TASK DESCRIPTION: Look for "will" in each line of the entries, and return the matching lines.

[Dataset excerpts]

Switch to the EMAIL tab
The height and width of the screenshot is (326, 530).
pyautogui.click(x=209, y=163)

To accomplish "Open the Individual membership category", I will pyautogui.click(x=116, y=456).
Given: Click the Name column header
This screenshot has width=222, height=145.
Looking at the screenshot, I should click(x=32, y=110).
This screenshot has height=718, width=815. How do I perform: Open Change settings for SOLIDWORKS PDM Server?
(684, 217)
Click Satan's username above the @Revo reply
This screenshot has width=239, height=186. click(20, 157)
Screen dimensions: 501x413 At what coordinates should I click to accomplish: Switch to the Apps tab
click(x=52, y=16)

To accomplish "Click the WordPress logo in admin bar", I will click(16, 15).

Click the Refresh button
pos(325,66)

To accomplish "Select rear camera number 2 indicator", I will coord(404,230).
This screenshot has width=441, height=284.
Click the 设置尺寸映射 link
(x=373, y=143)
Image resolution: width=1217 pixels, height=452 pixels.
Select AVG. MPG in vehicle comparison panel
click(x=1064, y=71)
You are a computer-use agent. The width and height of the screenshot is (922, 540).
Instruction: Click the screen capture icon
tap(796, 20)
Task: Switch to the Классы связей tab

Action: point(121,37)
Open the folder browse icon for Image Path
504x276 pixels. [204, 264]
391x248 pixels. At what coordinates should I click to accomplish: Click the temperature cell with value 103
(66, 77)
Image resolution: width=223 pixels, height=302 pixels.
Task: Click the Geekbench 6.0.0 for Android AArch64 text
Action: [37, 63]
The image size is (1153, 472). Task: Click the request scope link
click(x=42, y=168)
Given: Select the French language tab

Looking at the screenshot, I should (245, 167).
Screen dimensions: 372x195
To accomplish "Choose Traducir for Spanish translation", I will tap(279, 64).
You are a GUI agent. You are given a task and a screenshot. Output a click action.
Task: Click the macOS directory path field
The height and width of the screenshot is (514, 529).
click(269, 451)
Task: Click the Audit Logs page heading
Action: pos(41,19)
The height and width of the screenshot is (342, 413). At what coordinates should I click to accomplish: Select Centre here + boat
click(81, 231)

RESPONSE:
To accomplish "Open the Individual membership category", I will pyautogui.click(x=116, y=456).
To accomplish "Click the WordPress logo in admin bar", I will click(16, 15).
To accomplish "Select rear camera number 2 indicator", I will coord(404,230).
To accomplish "Choose Traducir for Spanish translation", I will tap(279, 64).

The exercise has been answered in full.